Entrusting someone with all of that, is a leap of faith that’s not for everyone, unless you know the borrower really well.
Aside from privacy concerns, lending a laptop, to some, means to compromise and be ok with the expectation that by the time the device is returned, a few things might be out of place, from a different wallpaper, to theme colors, and maybe a few desktop items added or missing.
By that token, we could lay out a wordy tutorial on how to restrict the ability to install 3rd party applications and customization of the desktop, using the Group Policy Editor, but the truth is: who reads that stuff?
Most users won't bother going that far, with that said, there is one simple trick to do away with the discomfort of lending your laptop to someone else, while keeping your operating system just the way it is.
Windows 10 allows to create bootable instances of itself that can run from a USB flash drive, and the process is actually very easy to get through.
Create a Windows 10 bootable USB drive
The first step is to sign into your Windows 10 computer, and create a Windows 10 ISO file.
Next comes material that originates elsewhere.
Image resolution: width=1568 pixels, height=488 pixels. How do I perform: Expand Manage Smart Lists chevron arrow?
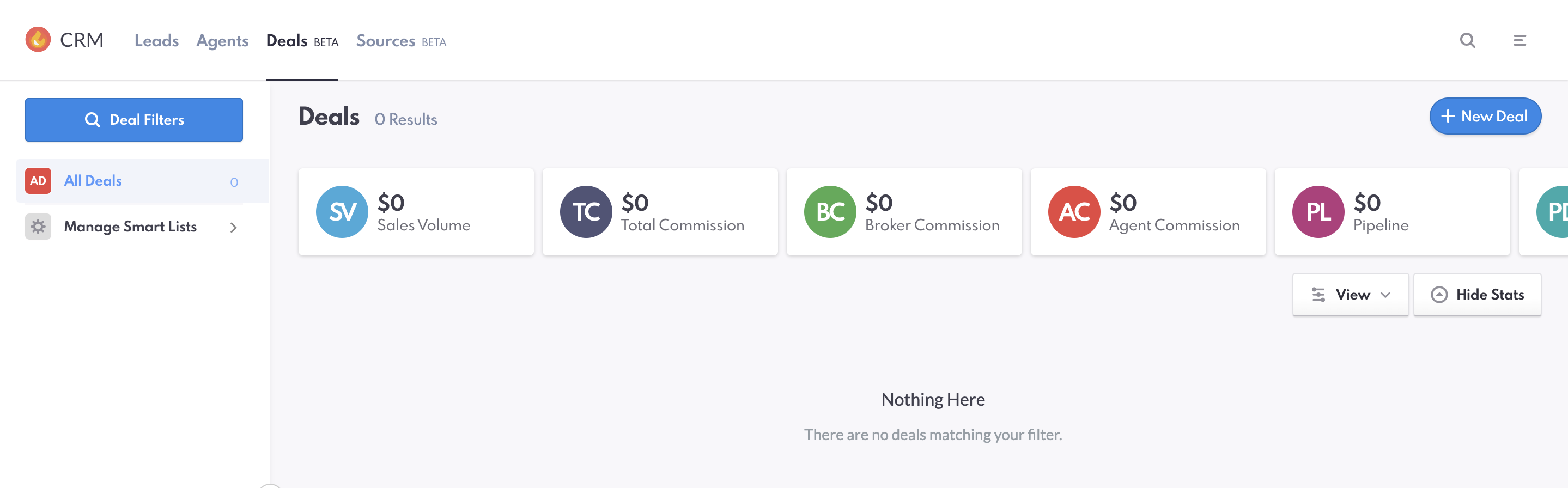click(234, 227)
ISO files are large files that contain the entire operating system, in a form that can be burned into a DVD, or used to create a flash drive from which to install, or even use Window 10.
Bootable USB drives have been popularized by Linux distributors, who would create “Live DVDs”, essentially DVDs containing operating systems that can not only install, but also boot natively, using the DVD and RAM as hard drives.
Of course using a DVD means that no data can be saved, unless an additional storage drive is available, however when using a USB drive, the same storage used to host the live operating system can be used to save files and set up your desktop experience for future uses.
Imagine lending a laptop to someone, with the only requirement being that they use it as long as they keep a tiny stick drive plugged in. Easy enough?
To create a bootable image (ISO), Microsoft has devised a Media Creation tool, designed to create a bootable setup medium identical to those sold in stores.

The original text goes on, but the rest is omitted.